Thank you for the response. I do know about LTO tape, but they are very very expensive to get recorders and tapes(compared to the amount I want to spend for this project), and I don't think cracking open those readers/writers would be a good idea for me. My goal is basically to make a simple demo that people can use to show people how the tech works, kinda like those transparent hard drives that Seagate has to show off new tech, but instead for a tape.

LTO tape seems to be enterprise-level archive drives that are used to back up a very very large of data, often on the scale of petabytes or even more. My goal is to make a demo to show how they work, without using actual drives.

I see, but I was wondering where I could get sensor for reading and writing data in general, where my performance isn't too big of a concern. I would be willing to write across the entire tape if necessary, with one big "file" being stored.

You don't get a sensor that connects easily to an Arduino. Most easily it connects an existing recorder, as already mentioned.

If you want to build more yourself then you need at least tape moving and winding mechanics, tape duct and speed control, carrier frequency generator, means for signal erasure, write coil driver and read coil amplifier.

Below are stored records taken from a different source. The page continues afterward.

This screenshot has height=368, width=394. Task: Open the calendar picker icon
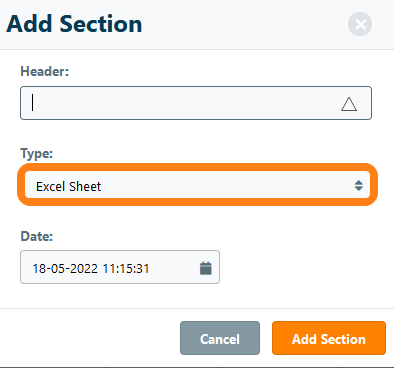point(206,268)
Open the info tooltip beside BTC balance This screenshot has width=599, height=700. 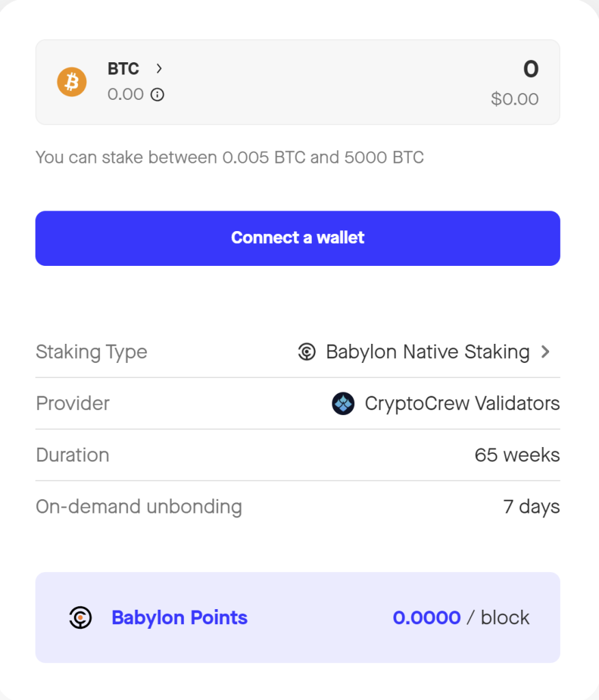tap(157, 95)
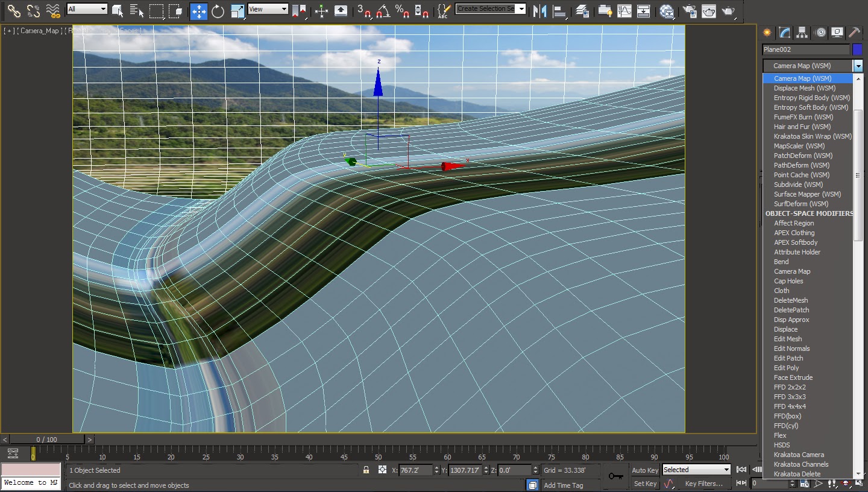
Task: Click the Render Setup teapot icon
Action: [690, 11]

If you don't have an idea of any of these items then you better start with dissecting existing recorders and learn how their items are constructed.

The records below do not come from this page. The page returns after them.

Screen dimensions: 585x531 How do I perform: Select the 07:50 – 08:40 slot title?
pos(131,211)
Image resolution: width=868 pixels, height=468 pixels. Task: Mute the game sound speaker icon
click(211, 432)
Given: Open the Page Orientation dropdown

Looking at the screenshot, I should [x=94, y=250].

I doubt you will find anything remotely modern that would be easily interfaced to an arduino. Older tape drives from the 70's or 80's that took open reels of tape would probably work, since they were often designed for simple parallel data interfaces. Most if not all modern stuff will be SCSI, SATA, or something similarly complex. I actually bought one of those, with the accompanying rack cabinet, for almost nothing back in the mid 80's when the local Western Electric factory closed and sold off all their equipment.

There are some fairly cheap LTO cartridge drives on ebay ($50 or so), if you want to deal with a real device, but there is basically nothing to see unless you want to strip the entire case off and hope everything still holds together at that point.